Tugas. Susunlah bagian catatan yang dimulai dari baris berisi "Click the General tab" sampai akhir catatan, kedua batasnya termasuk, sebagai daftar JSON berisi string, satu string untuk setiap baris, tanpa baris kosong. Jangan sertakan gambar dalam jawaban.
───── Daftar Catatan
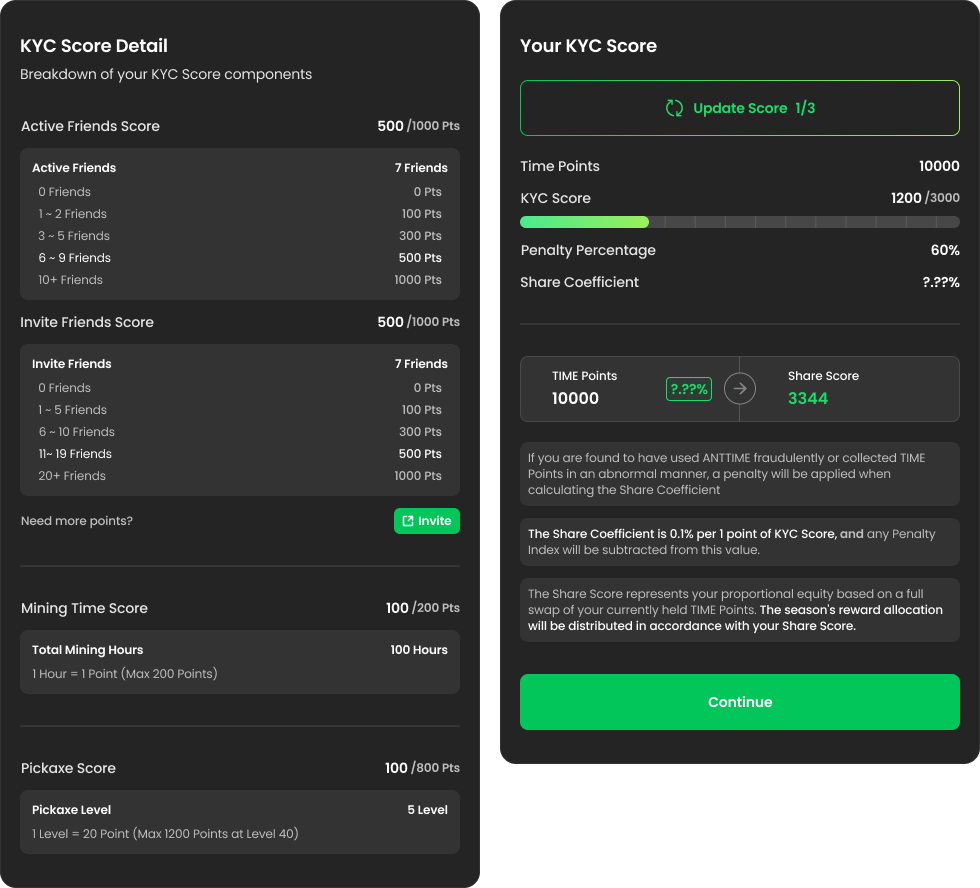Click the refresh icon beside Update Score
This screenshot has width=980, height=888.
[675, 108]
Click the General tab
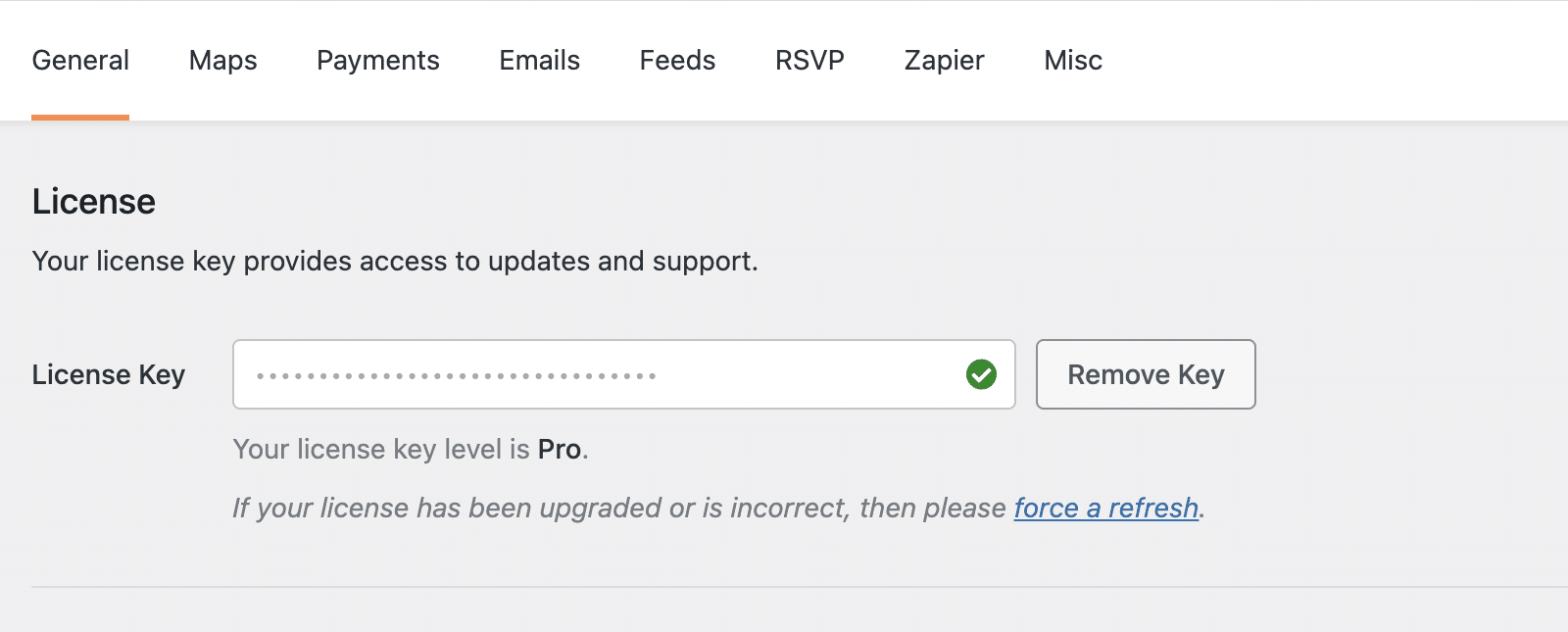This screenshot has width=1568, height=632. (80, 60)
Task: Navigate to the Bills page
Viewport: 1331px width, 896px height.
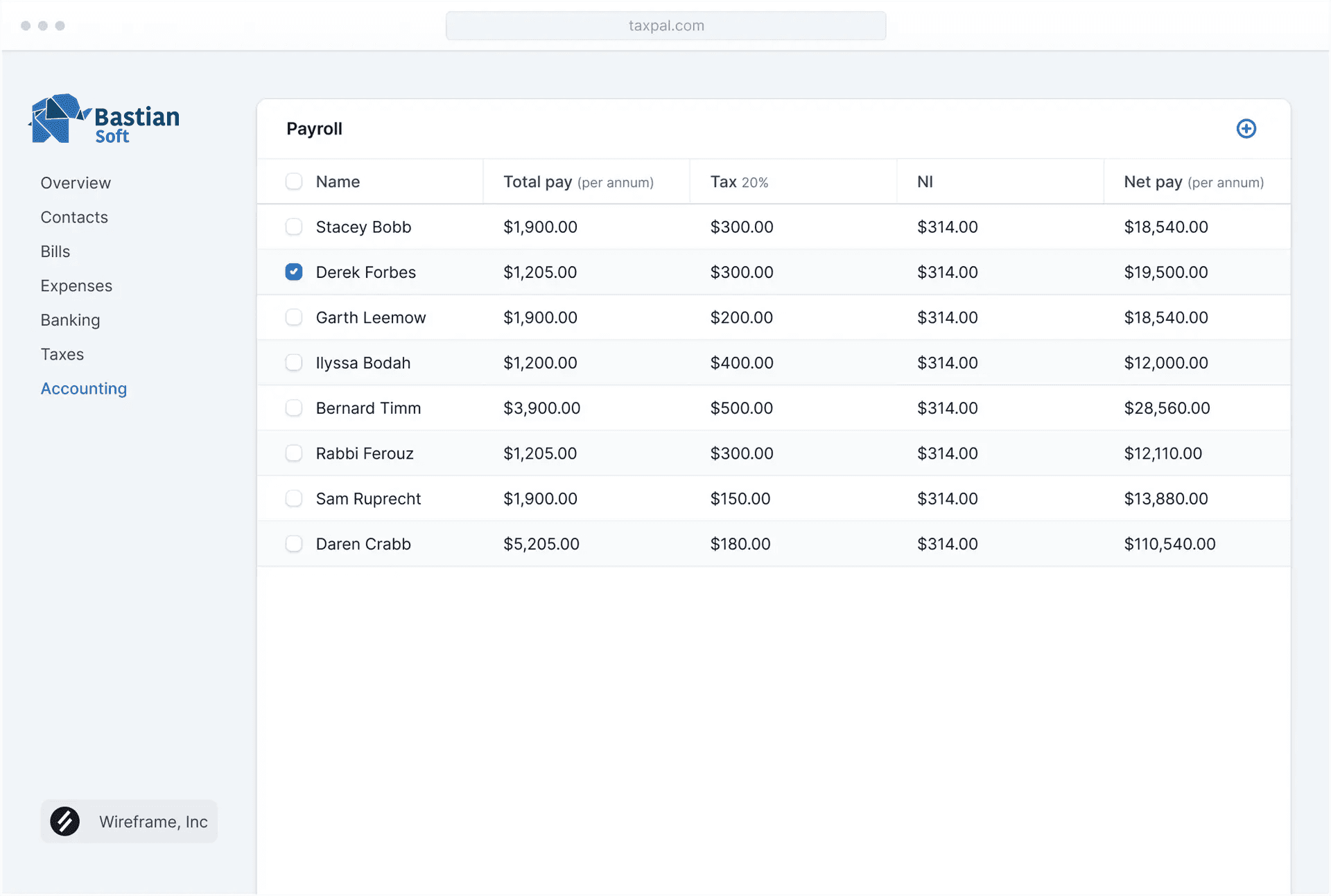Action: [x=55, y=252]
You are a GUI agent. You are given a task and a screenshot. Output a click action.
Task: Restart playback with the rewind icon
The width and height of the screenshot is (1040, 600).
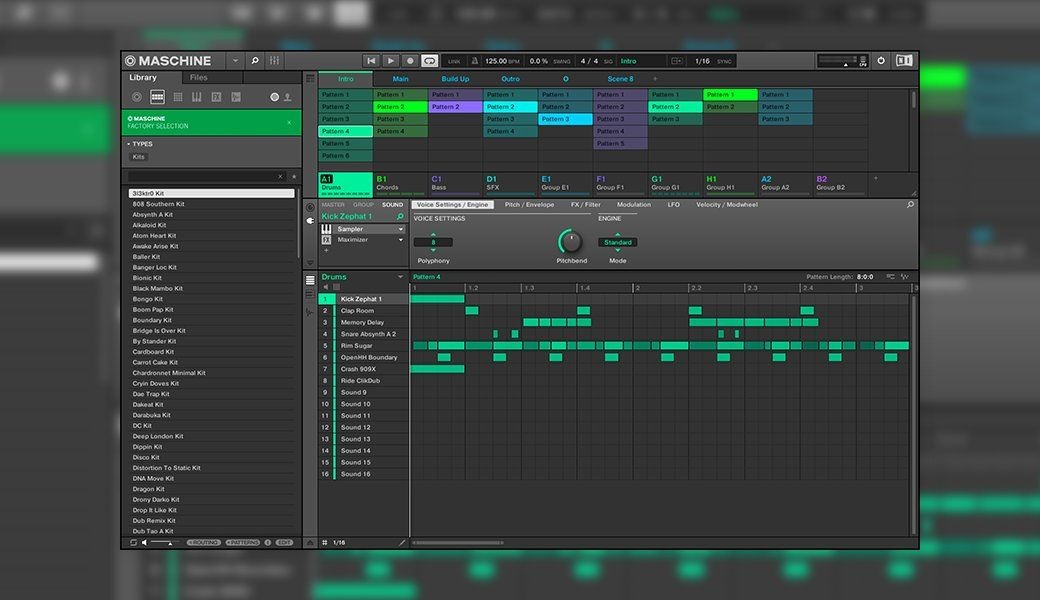[371, 61]
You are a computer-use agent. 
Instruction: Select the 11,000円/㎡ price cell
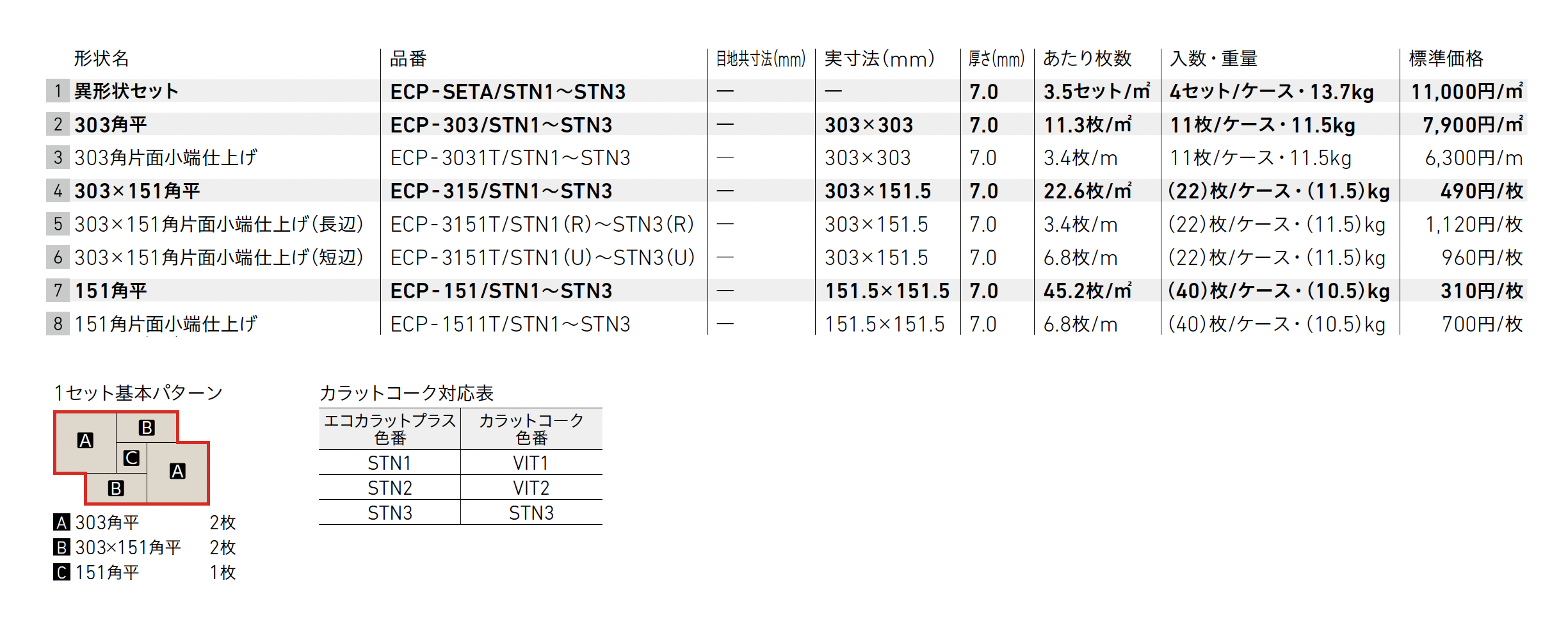coord(1466,92)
──────────
Hasil yang Benar.
[
  "Click the General tab",
  "This screenshot has width=1568, height=632. (80, 60)",
  "Task: Navigate to the Bills page",
  "Viewport: 1331px width, 896px height.",
  "Action: [x=55, y=252]",
  "You are a GUI agent. You are given a task and a screenshot. Output a click action.",
  "Task: Restart playback with the rewind icon",
  "The width and height of the screenshot is (1040, 600).",
  "[371, 61]",
  "You are a computer-use agent. ",
  "Instruction: Select the 11,000円/㎡ price cell",
  "coord(1466,92)"
]